Ballasting and tyre pressure of the tractor are important factors for an efficient tractive power transfer. The tyres have to be able to interlock with the soil surface to transfer the maximum tractive output to the soil.

However, it is not quite as simple as that. Even if you increase the wheel loads and the contact areas, you still end up with a pressure bulb with a greater depth effect. This is due to the fact that the two factors are not linearly related. In general, high wheel loads of more than 10 t should be avoided as the result can be irreversible subsoil compaction. 
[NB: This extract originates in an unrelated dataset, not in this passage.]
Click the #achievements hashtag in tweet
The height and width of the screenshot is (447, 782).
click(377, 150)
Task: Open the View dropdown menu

It is advisable to use adjusted internal tyre pressures in case of traction tasks to increase the area output and reduce expensive fuel. In total, a savings potential of up to 15% is possible.

Offset driving

Frequent passes as you know them from multi-axle rigs (e.g. 18 t trailers) destroy the natural protective mechanism of the soil. Although the total weight is distributed on several wheels, they repeatedly roll over the same areas of soil displacing water and air from the soil pores. This is exactly the opposite of working in a soil-conserving way. So what are the options to avoid this effect?
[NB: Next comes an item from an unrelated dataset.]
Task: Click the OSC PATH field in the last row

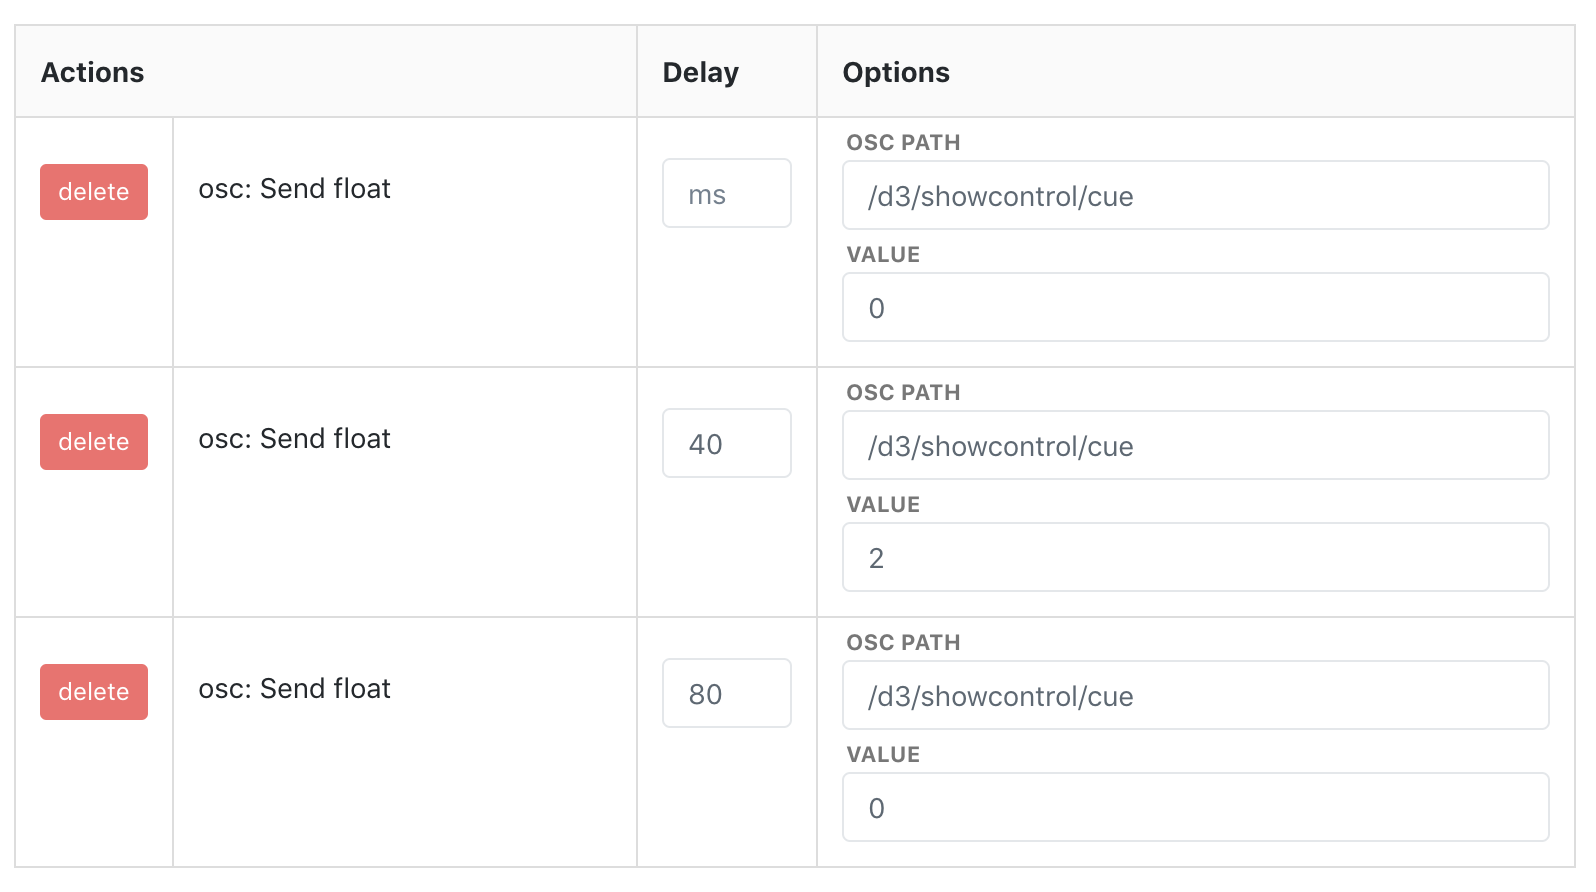Action: tap(1195, 696)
Offset driving in crab steering mode or the use of telescopic axles is a reasonable solution for putting as little strain as possible on the soil. Another way to reduce the axle loads of the tractors, e.g. in order to be able to drive with low tyre pressure, is to use semi-mounted or trailed machines as opposed to machines with 3-point linkage. Especially when driving on the headlands, the axle loads when lifting heavy seed drill combinations or tillage machines are enormous.

Summary of factors that can be influenced

All in all, there are five different parameters the farmer can take into account for working in a soil-conserving way:

  • Adjusted tyre pressure (e.g. by means of tyre inflation systems), keywords bulldozing effect and slippage
  • Diameter and tyre cross-section for large volume of the tyres
  • Prefer wide tyres
  • Offset driving (if possible)
  • Reduce overall machine weight and axle loads

These parameters include high initial investments, and it takes time to put them into practice. But they are successful in the long term: The pressure on the soil is minimised allowing on the one hand the plants to absorb the available nutrients more easily and quickly. On the other hand, soil quality is encouraged sustainably. Both lay the foundation for high yields.

So it pays off!

Timing is everything 

In the end, even the best technology is of no use if the farmer does not choose the right time for cultivation. This is the most important aspect with regard to avoiding soil compaction in the first place. The condition of the soil is crucial for the susceptibility to compaction.

The condition of the soil for field work should not be too wet as a dry soil structure can bear higher loads. However, conditions are not always optimum. Wet soil conditions are the norm, especially in autumn or early spring. If the water content increases, soil particles can be compressed more easily resulting in higher compaction which is only reversible to a certain degree.

So it is up to the farmer to make soil conservation sustainable and to maintain and even increase the best possible condition of the soil for the generations to come.